Stored data entries:
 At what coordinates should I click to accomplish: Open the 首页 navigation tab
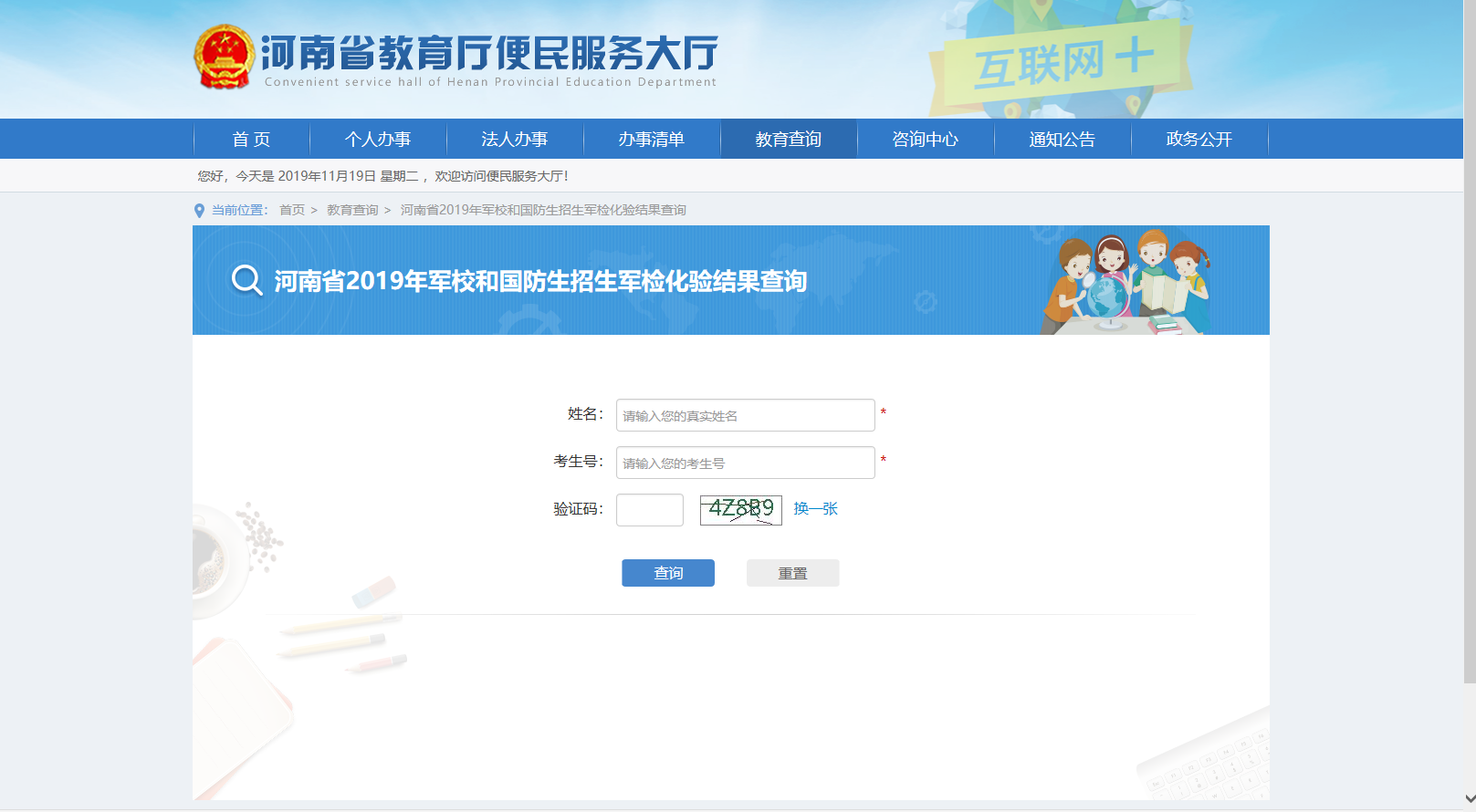click(x=251, y=140)
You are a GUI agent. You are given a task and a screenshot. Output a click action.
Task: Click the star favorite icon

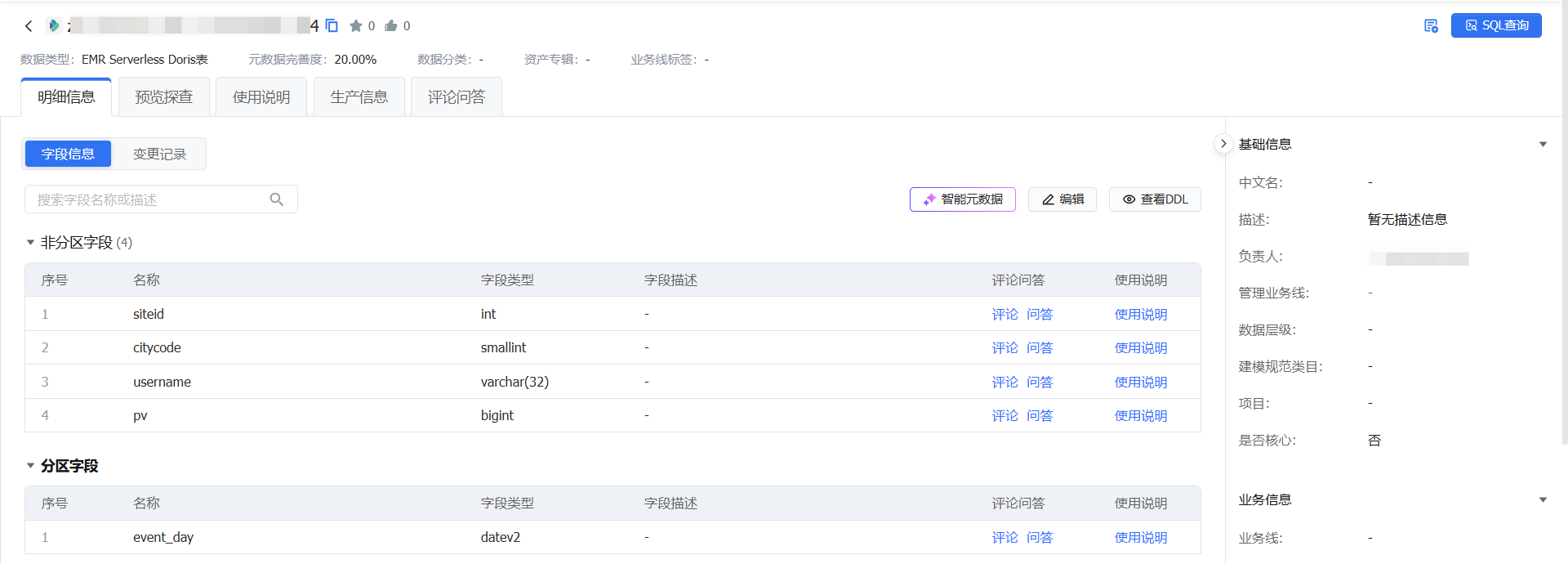tap(356, 26)
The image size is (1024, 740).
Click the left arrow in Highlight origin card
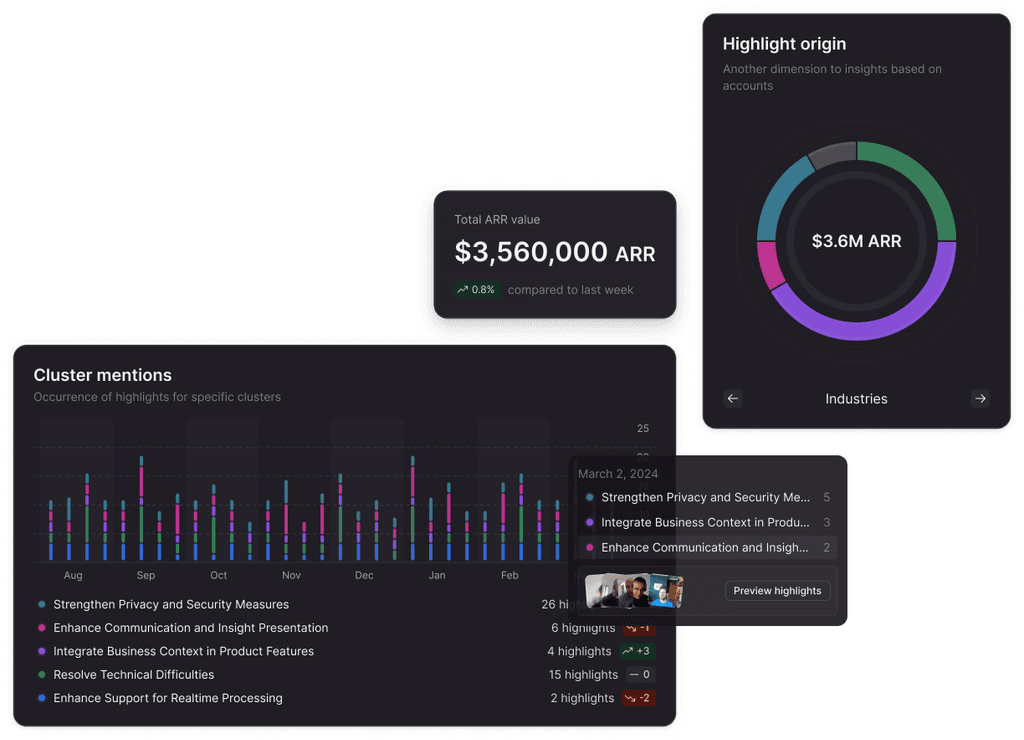733,398
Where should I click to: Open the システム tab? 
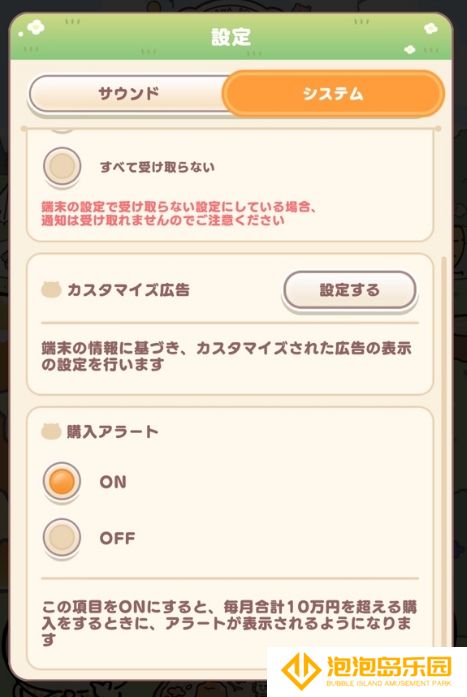click(333, 94)
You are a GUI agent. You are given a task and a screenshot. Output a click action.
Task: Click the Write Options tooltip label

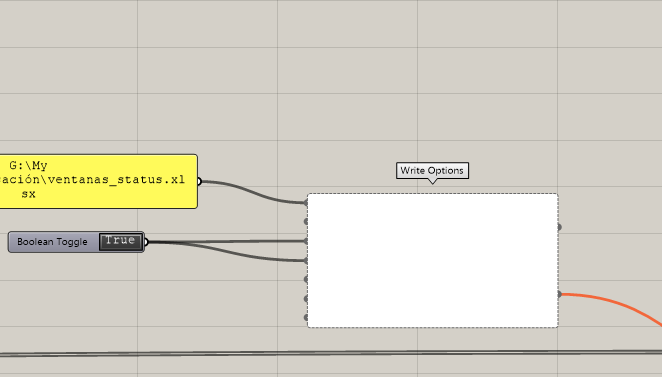point(432,171)
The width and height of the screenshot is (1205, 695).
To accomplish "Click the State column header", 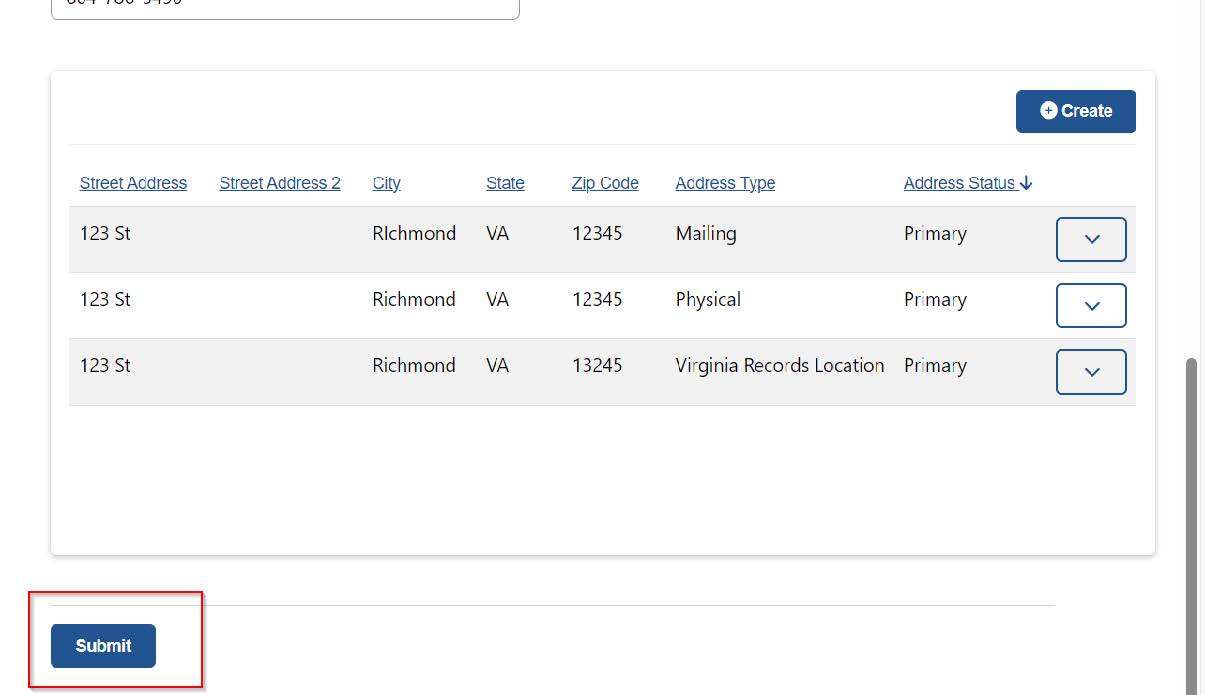I will point(505,183).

• WORK ITEM:
All that is wanted is each line, word for word, from the first line of the data to the one holding "The image size is (1024, 740).", with the pictures left out.

• WRITTEN RESPONSE:
 At what coordinates should I click to accomplish: Open the 首页 navigation tab
click(x=251, y=140)
You are a GUI agent. You are given a task and a screenshot. Output a click action.
Task: Click the star favorite icon

tap(356, 26)
The image size is (1024, 740).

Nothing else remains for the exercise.